Because that’s what does The Son of No One in, the fact that the story isn’t compelling in the least, the fact that it’s so badly constructed. Other than that this is actually a film with a lot of good scenes, it’s just that they don’t get even close to adding up to a logical or worthwhile film. Those good scenes are the reason why I won’t fail this movie, because even when this film starts feeling like a drag (even though it’s only ninety minutes long) there are a few individual performances that stand up because of those good scenes, probably the reason why these actors wanted to work with Mr. Motiel in the first place. You have Al Pacino at times seemingly getting close to his Serpico mode, Ray Liotta also going back to his old-school roots, and Juliette Binoche is downright terrific as a crusading reporter. And it’s nice to see these actors give such intense performances and try to make it work, even though their characters are horrible and the scenes never once add up to something resembling a coherent film.

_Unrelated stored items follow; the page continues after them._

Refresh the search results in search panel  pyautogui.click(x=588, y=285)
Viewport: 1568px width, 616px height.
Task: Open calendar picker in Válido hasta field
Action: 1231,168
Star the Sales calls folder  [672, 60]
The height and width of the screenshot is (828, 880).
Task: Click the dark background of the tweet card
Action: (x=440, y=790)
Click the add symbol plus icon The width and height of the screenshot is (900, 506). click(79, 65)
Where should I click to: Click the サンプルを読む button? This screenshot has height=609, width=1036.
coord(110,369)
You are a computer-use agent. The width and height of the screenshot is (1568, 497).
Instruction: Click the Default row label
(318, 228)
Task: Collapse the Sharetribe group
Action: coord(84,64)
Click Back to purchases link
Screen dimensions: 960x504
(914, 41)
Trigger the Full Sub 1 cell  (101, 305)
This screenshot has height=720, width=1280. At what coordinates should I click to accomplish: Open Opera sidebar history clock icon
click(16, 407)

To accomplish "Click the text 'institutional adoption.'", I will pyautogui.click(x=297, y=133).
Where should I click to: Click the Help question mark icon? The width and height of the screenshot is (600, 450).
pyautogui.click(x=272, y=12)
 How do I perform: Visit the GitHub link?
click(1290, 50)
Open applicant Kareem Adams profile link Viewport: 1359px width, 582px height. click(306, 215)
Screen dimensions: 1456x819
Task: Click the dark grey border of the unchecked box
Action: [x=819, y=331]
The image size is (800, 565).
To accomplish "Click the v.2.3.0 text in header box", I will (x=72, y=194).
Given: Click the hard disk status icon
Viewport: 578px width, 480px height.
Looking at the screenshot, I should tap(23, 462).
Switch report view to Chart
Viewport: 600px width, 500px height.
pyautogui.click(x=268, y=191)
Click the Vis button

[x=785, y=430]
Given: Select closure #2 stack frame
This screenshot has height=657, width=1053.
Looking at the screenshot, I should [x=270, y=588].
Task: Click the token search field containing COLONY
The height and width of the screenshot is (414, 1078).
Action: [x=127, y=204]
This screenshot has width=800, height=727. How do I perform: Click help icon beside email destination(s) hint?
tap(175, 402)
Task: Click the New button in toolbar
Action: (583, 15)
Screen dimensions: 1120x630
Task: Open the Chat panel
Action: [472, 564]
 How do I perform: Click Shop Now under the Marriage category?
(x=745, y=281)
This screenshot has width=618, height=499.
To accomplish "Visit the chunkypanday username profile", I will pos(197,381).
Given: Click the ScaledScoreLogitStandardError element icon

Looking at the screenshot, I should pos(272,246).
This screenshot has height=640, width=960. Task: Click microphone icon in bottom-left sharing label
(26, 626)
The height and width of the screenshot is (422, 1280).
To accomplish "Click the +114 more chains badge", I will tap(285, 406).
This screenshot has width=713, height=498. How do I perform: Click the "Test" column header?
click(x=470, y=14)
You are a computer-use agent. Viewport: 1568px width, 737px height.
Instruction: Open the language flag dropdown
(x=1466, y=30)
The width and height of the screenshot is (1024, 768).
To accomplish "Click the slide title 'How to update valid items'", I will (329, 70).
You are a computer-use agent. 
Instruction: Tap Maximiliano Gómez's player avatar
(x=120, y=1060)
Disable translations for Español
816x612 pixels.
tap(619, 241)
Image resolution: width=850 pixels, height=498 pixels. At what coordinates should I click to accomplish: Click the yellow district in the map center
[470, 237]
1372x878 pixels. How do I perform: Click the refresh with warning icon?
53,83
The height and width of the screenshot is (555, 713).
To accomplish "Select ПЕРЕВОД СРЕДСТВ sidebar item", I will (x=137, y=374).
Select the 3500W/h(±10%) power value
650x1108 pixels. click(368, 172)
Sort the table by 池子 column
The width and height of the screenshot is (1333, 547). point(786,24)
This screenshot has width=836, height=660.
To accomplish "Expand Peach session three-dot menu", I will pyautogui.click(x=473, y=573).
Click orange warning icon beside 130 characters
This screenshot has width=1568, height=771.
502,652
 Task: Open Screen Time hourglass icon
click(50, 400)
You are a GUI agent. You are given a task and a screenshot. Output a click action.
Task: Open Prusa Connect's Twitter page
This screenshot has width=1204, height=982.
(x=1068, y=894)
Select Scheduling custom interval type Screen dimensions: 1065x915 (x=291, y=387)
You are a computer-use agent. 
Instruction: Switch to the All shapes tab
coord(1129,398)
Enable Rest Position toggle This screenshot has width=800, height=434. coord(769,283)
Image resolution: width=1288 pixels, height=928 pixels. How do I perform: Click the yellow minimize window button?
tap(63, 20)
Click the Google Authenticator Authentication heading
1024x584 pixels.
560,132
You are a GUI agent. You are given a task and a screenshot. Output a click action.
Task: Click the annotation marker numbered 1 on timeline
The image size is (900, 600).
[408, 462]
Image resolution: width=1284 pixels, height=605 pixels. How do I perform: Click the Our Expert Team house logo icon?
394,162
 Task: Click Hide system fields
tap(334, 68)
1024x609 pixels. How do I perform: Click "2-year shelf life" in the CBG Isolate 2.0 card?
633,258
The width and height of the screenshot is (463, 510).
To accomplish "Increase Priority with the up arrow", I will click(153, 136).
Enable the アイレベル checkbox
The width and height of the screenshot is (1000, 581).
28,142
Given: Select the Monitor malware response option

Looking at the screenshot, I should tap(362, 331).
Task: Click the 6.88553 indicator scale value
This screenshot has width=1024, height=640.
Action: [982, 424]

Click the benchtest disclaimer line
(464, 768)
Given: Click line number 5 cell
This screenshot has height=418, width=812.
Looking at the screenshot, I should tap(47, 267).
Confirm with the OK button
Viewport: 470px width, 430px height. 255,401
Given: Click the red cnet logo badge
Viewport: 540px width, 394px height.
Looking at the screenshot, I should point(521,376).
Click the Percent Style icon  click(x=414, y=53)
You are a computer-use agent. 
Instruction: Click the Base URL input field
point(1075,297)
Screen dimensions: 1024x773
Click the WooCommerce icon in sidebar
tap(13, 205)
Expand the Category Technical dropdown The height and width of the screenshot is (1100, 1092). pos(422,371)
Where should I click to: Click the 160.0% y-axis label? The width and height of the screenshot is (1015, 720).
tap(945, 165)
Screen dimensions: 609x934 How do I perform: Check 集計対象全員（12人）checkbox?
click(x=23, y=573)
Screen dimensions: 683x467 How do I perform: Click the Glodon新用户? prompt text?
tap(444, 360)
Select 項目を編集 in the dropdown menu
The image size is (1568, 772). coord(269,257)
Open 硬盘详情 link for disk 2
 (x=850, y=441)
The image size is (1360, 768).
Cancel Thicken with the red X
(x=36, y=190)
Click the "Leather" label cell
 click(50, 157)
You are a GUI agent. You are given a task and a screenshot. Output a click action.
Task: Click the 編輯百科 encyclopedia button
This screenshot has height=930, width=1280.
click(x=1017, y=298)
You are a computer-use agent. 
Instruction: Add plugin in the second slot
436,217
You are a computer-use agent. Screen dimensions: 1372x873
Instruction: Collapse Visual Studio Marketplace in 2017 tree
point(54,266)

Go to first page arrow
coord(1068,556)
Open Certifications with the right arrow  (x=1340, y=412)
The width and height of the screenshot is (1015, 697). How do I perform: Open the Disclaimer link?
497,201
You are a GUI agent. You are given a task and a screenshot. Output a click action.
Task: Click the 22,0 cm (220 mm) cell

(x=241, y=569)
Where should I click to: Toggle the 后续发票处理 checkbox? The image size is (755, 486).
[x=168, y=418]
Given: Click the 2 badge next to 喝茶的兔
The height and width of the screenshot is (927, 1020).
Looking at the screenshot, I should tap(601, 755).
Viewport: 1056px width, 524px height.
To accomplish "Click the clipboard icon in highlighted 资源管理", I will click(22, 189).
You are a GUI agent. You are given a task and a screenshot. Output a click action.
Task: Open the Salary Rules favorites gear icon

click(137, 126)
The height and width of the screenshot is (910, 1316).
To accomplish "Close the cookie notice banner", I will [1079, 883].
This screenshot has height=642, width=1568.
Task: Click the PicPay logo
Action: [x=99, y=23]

The film is about this young cop, Jonathan, now assigned to a post in his childhood neighborhood just as an old secret is threatening to come up and really alter the life of himself and his family. The thing is that, as a kid, living in a hellhole neighborhood run by drug dealers Jonathan panicked and killed two addicts while his best friend looked on and later vowed to never spill his secret. The detective that was in charge of that case is the character Mr. Pacino plays here, but he had been the police partner of Jonathan’s father so without much fuss he quietly lets the case go cold for years and years, until Ms. Binoche’s character starts receiving anonymous letters indicating the police covered up the crime and threatening to reveal the identity of the guy who did it.

Like I said, this may seem like a pretty cool idea Mr. Montiel had one night, but it’s like he never once thought about actually developing it before committing it to paper and ink. There’s an abundance of holes in the plot, the dialogue is overcooked and, when it’s all said and done and that rooftop scene goes down, you won’t be able to make sense of anything you just saw, and you won’t care to even try to, really. Yes, Mr. Pacino, Mr. Liotta and especially Ms. Binoche try their best, but the material is too bad to overcome even by such talented actors, not to mention that Mr. Tatum is just so incredibly stiff in the lead performance that any salvaging of this film is really out of the question.